In recent years, while newborn SCID screening has become mandatory across the country, experts have found that the disease is more prevalent than previously thought, and that it occurs. in one in 50,000 infants.

There are several forms of SCID. Gene therapy for a variant called ADA-SCIDS is available in Europe. But a cure for the most common form – the X-linked SCID, found only in boys – remained until now elusive.

The disease attracted national attention in the 1970s with the case of David Vetter. Press points chronicles his life as he grew up cocooning in plastic. His story gave birth to John Travolta's 1976 film "The Boy in the Plastic Bubble". And even after Vetter's death, the insulating effects of the disease kept him in the national consciousness. from a Jake Gyllenhaal movie "Bubble Boy".

Until now, the most effective treatment for SCID had been hematopoietic stem cell transplantation from a sibling-compatible donor, but most patients did not have this type of donor. Half-matched and unrelated donors have also been successful in saving lives, but have often resulted in complications.

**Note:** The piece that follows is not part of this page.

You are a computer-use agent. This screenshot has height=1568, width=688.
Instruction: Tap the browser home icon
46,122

The first successful gene therapy trial in 2000 by French doctors gave many researchers and patients hope that they could repair the molecular underpinnings of the disease instead of simply treating its symptoms. But when leukemia was detected in some of these patients, she temporarily interrupted gene therapy trials in America and much of the world and sent discouraged researchers looking for answers.

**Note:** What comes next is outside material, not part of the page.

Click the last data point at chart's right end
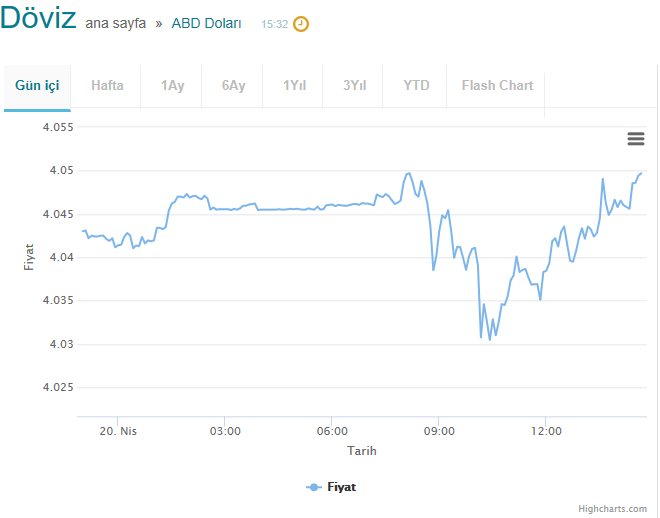 pyautogui.click(x=641, y=173)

"Leukemia stopped the field for a long time, rightly, because people had to understand what was wrong," said Jordan Orange, a pediatric immunologist at Columbia University, who said: 39; has not participated in the St. Jude study, but has contributed to the development of gene therapy for another immunodeficiency disease called Wiskott-Aldrich. "But that has led us to the point where we are finally starting to see real cures at incurable conditions."